### Work to complete
Scan the records for lines with the word "price", and copy every such line.

Records drawn from a dataset
# # # # # # #

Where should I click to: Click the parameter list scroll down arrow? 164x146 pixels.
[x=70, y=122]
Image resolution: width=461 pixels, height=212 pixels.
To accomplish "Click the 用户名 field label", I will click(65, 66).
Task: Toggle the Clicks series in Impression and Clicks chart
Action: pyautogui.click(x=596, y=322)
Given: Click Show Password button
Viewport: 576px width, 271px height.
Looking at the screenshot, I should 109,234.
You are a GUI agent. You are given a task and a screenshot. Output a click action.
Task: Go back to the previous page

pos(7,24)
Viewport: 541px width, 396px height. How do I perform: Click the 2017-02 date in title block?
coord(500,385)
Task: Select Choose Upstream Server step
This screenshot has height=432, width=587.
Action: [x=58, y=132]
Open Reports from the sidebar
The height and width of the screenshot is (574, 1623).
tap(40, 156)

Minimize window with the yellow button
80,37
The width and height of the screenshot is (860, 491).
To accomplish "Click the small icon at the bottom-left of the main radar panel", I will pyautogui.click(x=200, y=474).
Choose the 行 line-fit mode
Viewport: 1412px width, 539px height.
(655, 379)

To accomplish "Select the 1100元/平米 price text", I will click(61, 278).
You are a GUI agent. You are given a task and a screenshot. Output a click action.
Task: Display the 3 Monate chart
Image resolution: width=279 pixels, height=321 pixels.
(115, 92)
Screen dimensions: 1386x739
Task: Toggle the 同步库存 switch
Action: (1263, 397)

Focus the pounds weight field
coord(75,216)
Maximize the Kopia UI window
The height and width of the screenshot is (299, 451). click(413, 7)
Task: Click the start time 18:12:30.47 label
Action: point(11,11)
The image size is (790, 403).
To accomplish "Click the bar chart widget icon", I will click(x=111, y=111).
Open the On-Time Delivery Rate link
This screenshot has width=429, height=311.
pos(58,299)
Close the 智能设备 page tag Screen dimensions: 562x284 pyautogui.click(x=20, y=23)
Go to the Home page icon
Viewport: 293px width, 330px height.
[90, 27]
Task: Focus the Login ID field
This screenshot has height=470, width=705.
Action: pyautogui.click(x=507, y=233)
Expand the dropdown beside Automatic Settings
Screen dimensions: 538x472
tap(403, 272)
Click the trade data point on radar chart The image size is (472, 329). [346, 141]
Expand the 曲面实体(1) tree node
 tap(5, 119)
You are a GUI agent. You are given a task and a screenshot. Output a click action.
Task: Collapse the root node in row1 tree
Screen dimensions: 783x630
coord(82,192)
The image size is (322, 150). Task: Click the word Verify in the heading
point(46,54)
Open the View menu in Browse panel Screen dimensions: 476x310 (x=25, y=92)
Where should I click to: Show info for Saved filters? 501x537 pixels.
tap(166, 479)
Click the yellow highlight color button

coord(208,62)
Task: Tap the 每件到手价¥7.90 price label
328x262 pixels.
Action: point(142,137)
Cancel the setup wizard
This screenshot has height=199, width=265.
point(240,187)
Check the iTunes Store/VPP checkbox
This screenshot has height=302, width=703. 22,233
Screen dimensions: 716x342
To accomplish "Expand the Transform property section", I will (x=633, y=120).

# # # # # # #

### Reply
To accomplish "Select the 1100元/平米 price text", I will click(61, 278).
Task: Tap the 每件到手价¥7.90 price label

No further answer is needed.